DNA-Analyse Wolfsrisse: Die Individuen dahinter sind weiter unbekannt
Zehn offizielle Markierungen für Wolfstierrisse auf der Ostfriesischen Halbinsel gibt es derzeit auf der Landes-Umweltkarte. Bislang verrät die DNA aber in keinem Fall etwas über den konkreten Wolf.
Aurich - Elf Nutztierrisse sind für dieses Jahr auf der Umweltkarte des Landes eingetragen. Für zehn ist bereits als Verursacher „Wolf“ eingetragen. Die Klärung eines Risses an einem Rind in Wiesede am 24. April steht ebenso aus wie der Riss an einem Schaf in Marienwehr am gleichen Tag. Die Auswertung der DNA liegt erst mit zeitlichem Abstand vor.
Die Einschätzung, ob ein Wolf die Tiere angegriffen hat, treffen die Rissbegutachter der Landwirtschaftskammer nach Spurenlage. Parallel werden in der Regel Proben genommen und auf DNA-Spuren untersucht. Damit ist manchmal der Nachweis überhaupt erst möglich. Die DNA-Untersuchung dient aber auch dazu, Wanderungsbewegungen nachzuvollziehen und auffällige Wölfe zu erkennen. Bislang liegt aber für alle Risse in diesem Jahr noch kein DNA-Hinweis auf die konkreten Wölfe vor, die die Weidetiere angegriffen haben.

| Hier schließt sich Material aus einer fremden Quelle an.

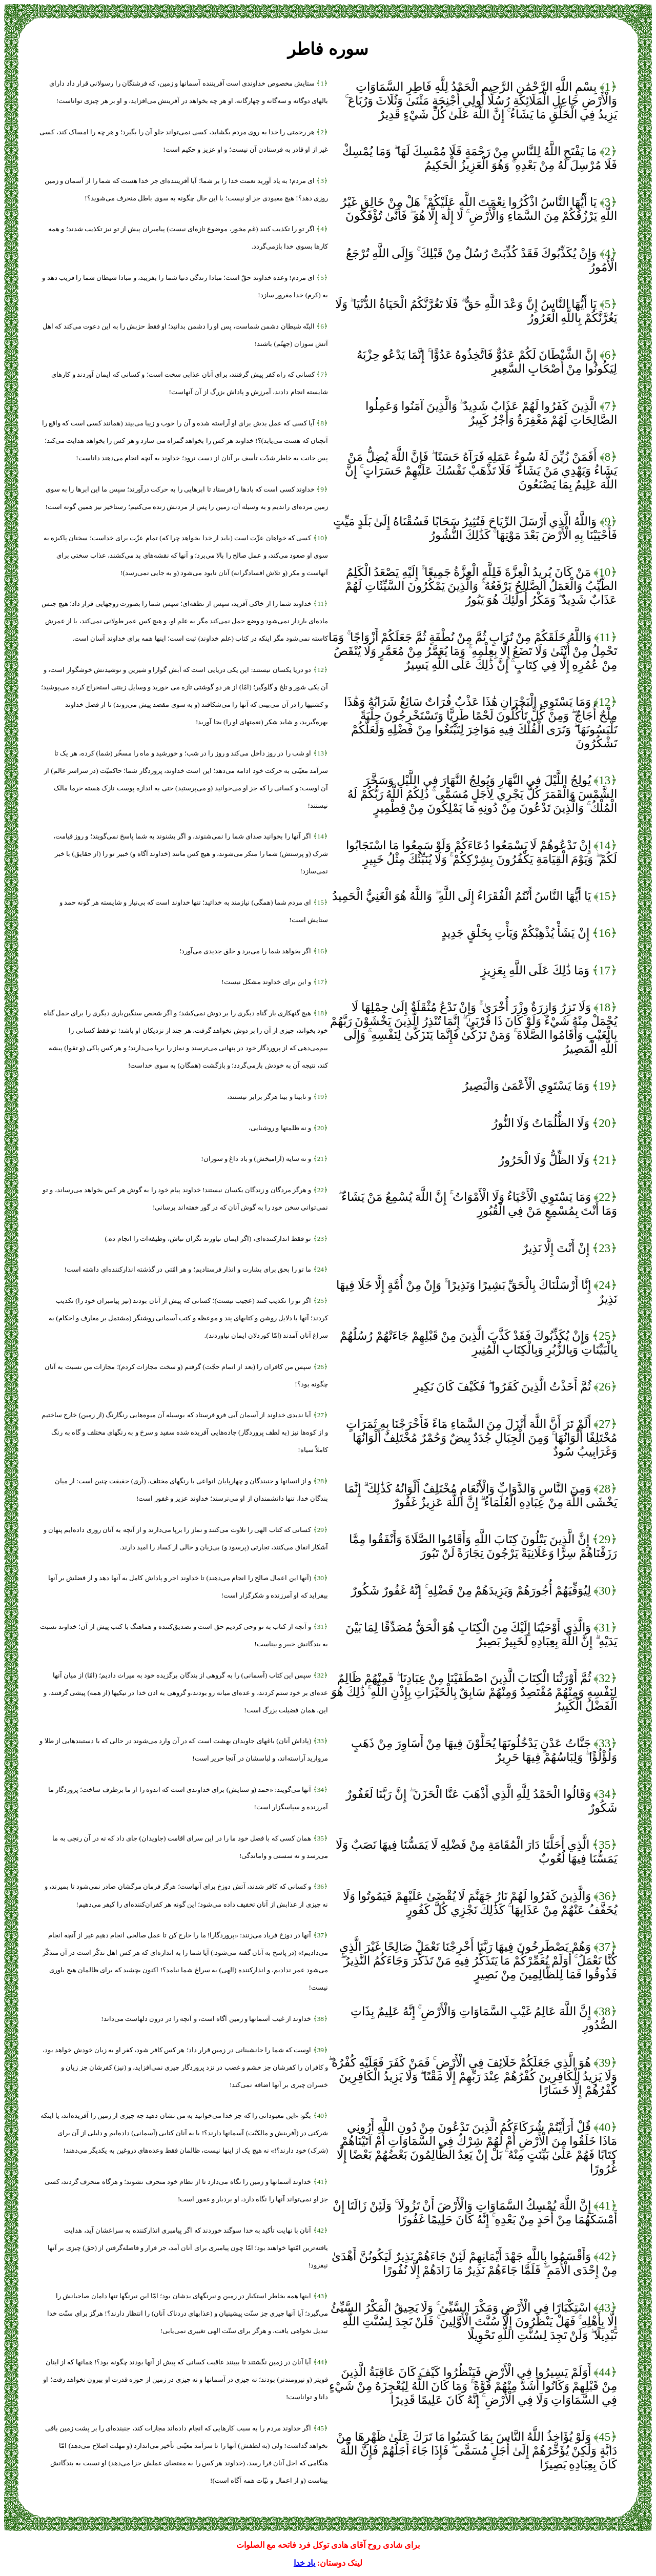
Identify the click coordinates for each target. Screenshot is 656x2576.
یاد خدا (304, 2563)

Im vergangenen Jahr konnte Spur eines Jährlings verfolgt werden
Im Dezember 2022 ist noch der Jährling GW2596m im Raum Aurich auffällig geworden. Es konnte nachgewiesen werden, dass dieses Individuum schon im Januar in Südoldenburg unterwegs war. Der Wolf GW2888m schlug im vergangenen Jahr im Raum Wittmund mehrfach zu und wurde per DNA nachgewiesen.
Der Angriff auf fünf Schafe in Schwittersum am 26. März 2023 war zunächst als Verdachtsfall eingestuft worden. Laut Sprecherin des Umweltministeriums konnte die Landwirtschaftskammer im Nachgang durch die Fotodokumentation einen Wolf als Verursacher mit hinreichender Wahrscheinlichkeit nachweisen. Ein DNA-Ergebnis ist noch nicht eingetragen.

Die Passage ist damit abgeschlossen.